Extrait fourni:
"""
Ce qui est proposé tantôt s’associe à des travaux parus, leur apportant quelque complément jugé utile, et tantôt entend susciter des pistes nouvelles.
Ce dessein est facilité par une précieuse souplesse. Alors que l’édition sur papier est soumise à de nombreuses contraintes, de délai et de volume notamment, l’édition électronique “déformate“ les contenus, permet d’intervenir ad libitum et favorise la circulation d’apports inédits.
Nous inaugurons ces Miscellanées en mettant en ligne le forum publié par le Journal of Film Preservation, l’organe de la Fédération internationale des archives du film, à la suite de la réédition du Voyage dans la lune par Lobster Films en 2011. Nous remercions vivement la rédaction du Journal d’avoir autorisé cette reprise.
Le dossier soulève des questions fondamentales liées à toute démarche de restauration et il nous semble bon d’en rappeler ici les enjeux. Il est complété par un rappel de la réaction qui fut à l’origine du débat et du cheminement de sa diffusion internationale.
Issu d’un travail pratique mené en 2012 dans le cadre de l’option archives du master cinéma de l’Université de Lausanne (module 3: «Du dépôt à l’écran: restauration du spectacle cinématographique»), le tableau des quatorze copies de films de Méliès conservées à la Cinémathèque suisse rend lisible de manière exemplaire la configuration de ce petit corpus: identification selon le catalogue de production, date de sortie, nature de la copie, provenance et date d’entrée, statut du versement...
Les quatre contributions suivantes sont dues à Jacques Malthête, l’un des meilleurs connaisseurs de Méliès, avec qui nous avons développé l’idée de ces Miscellanées. Elles constituent un apport d’importance à la connaissance du cinéaste.
Fondé sur le Voyage dans la lune, Rip van Winkle et Robinson Crusoé, le développement sur le conférencier de cinéma, ce personnage qu’un abus de langage désigne aujourd’hui par le terme de bonimenteur, documente la pratique du commentaire oral de l’époque et permet aussi de réfléchir aux façons contemporaines d’accompagner, en live ou en off, la vision des films de Méliès.
"""
Données fournies:
"""
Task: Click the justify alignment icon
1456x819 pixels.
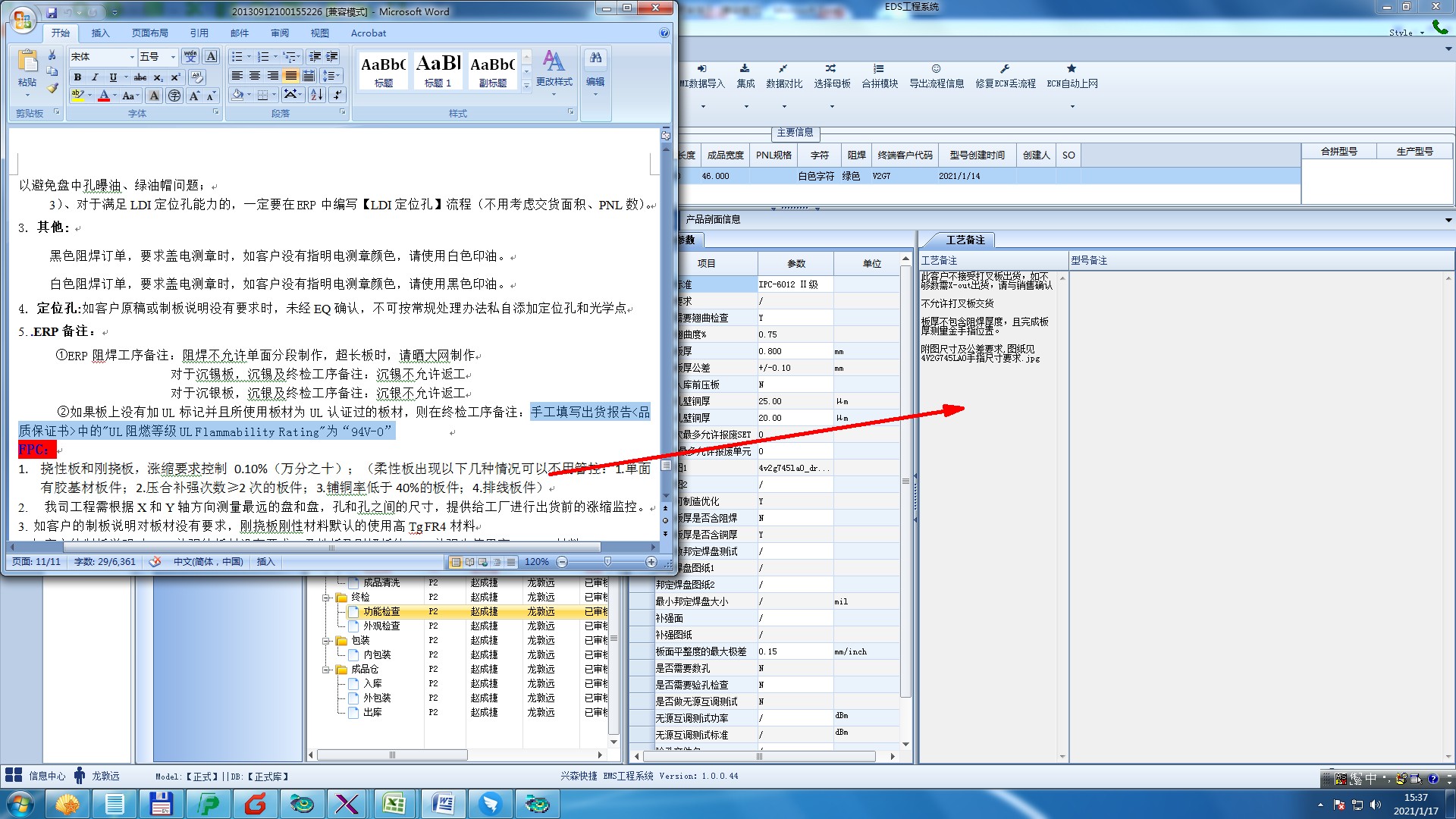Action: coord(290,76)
"""
"""
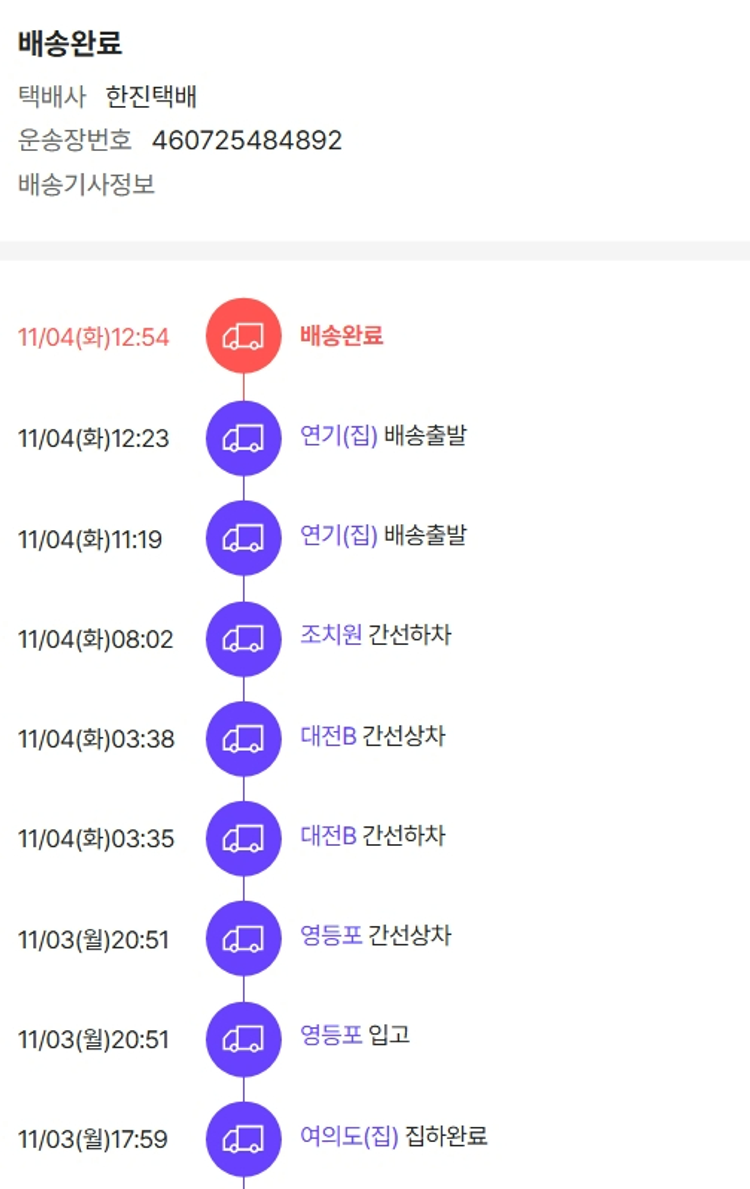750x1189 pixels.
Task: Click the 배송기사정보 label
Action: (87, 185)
"""
Votre tâche:
Prolongez, s'il vous plaît, l'extrait sur les Miscellanées consacrées à Méliès, à la suite de sa dernière phrase. Le listing provient d'une autre source que l'extrait sur les Miscellanées consacrées à Méliès.

Résultat:
La mise au point à propos de la série des vues de L’Affaire Dreyfus s’attaque à la vision légendaire de cette production, véhiculée, pour prendre les lieux d’information d’accès le plus immédiat, aussi bien par Wikipedia que par le site des Europa Film Treasures, où les tableaux de L’Affaire Dreyfus ont été mises en ligne avec un cadre tronqué et des informations controuvées, peu compatibles avec une divulgation placée sous l’égide des archives européennes du cinéma. Pour l’image, la comparaison est à la portée de tout le monde : il suffit d’aller au DVD 2 de Georges Méliès, Fechner Productions, StudioCanal, 2011.
La pièce maîtresse de cette première livraison des Miscellanées Méliès est faite de la poursuite de l’édition de la correspondance, une contribution venant considérablement enrichir ce que l’on sait des coulisses de la reconnaissance regagnée par le cinéaste dans l’entre-deux-guerres.
L’entreprise prend ici la forme de la réunion et de la traduction de la correspondance anglaise entretenue entre 1927 et 1933, période cruciale marquée par une véritable stratégie à laquelle Méliès se prête autant qu’il la guide. À ce propos, il faut souligner le soin mis à produire une édition critique digne de ce nom, démarche rare dans la rare attention portée en France à l’édition de sources dans le domaine de l’histoire du cinéma.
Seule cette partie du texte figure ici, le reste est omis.